The Humboldt Grower's Association hosted a fundraiser for Gallegos during his campaign, and Burger donated $2,000 to his re-election bid, according to disclosure forms.
Wednesday's two-hour event -- which asks attendees to contribute between $250 and $2,500 to Gallegos' 2010 campaign -- will be held at the upscale L Street Lofts in Sacramento.
Despite the hefty price tag, Del Real insists the event is less fundraiser and more networking opportunity and social mixer. An email invitation for the event bills it as an engagement with Gallegos to “celebrate his support of the medical cannabis industry and its exciting future in California.”
While medical marijuana is legal in California, it remains illegal federally, classified as a Schedule 1 controlled substance.

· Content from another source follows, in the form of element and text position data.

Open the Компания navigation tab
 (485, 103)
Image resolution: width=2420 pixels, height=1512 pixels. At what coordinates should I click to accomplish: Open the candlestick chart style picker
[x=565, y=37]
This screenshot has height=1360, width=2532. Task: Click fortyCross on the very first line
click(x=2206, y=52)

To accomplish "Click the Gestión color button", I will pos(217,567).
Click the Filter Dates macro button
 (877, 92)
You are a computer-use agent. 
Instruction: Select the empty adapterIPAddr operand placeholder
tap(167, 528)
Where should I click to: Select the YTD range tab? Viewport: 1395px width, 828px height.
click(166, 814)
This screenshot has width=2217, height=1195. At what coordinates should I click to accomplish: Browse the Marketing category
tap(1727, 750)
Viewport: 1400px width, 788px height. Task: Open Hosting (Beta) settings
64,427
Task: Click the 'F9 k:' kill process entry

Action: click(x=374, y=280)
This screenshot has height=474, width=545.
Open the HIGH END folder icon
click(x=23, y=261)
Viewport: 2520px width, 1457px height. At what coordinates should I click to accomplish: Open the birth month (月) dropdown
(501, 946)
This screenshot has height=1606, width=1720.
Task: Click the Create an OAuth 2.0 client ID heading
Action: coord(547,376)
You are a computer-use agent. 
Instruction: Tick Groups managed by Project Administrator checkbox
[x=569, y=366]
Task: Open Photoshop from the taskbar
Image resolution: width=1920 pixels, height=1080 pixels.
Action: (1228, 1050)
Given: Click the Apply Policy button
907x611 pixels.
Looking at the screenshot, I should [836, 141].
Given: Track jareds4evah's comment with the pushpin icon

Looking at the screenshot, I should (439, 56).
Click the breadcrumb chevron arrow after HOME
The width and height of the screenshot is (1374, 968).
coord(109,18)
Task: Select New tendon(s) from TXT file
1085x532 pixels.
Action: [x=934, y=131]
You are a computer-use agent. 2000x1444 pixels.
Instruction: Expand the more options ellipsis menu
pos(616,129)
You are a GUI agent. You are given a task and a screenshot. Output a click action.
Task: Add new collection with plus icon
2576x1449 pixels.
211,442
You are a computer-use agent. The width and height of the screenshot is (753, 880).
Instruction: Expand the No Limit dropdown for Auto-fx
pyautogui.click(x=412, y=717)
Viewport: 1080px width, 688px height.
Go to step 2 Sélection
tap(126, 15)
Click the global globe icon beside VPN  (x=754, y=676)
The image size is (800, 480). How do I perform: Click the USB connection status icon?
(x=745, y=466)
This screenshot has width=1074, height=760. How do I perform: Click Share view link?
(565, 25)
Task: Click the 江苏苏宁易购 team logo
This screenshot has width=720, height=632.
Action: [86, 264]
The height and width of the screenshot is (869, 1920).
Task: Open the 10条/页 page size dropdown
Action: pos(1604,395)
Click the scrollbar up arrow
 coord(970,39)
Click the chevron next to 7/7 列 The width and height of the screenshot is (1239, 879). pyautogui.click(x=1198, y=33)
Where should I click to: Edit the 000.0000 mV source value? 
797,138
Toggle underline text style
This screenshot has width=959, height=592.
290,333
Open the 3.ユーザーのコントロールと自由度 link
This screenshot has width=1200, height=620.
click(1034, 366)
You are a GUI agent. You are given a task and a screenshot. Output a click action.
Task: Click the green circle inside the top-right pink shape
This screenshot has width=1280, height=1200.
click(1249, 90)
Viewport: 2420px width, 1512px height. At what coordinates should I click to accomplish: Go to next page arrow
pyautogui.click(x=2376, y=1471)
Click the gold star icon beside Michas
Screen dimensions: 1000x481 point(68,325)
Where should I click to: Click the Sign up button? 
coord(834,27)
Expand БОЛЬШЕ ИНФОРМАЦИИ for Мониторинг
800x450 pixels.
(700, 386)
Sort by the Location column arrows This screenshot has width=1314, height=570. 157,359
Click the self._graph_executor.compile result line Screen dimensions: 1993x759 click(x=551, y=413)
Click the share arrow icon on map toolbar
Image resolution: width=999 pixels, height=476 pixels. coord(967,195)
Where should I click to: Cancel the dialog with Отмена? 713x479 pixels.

With Gallegos heading south, some have questioned whether there's something wrong with a district attorney benefiting from a fundraiser sponsored by a business group that is acting afoul of federal law.
”I confess that I've certainly contemplated that as well,” Gallegos said, adding that he doesn't see anything wrong with it. “I'm a state officer and it's the state law. I don't enforce federal law. What I do is try to enforce California law, promote California law and respect California law. ... These are people engaged in lawful activity under California law, looking for ways to engage in it in a lawful manner, a safe manner and a way that's out in the light.”
For his part, Del Real said folks in Humboldt County should want as large a voice in the discussions in Sacramento as possible.
”The laws that are made in our statehouse in the next 15 to 20 years in California, those laws will decide in a large way the future and fate of Humboldt County,” he said.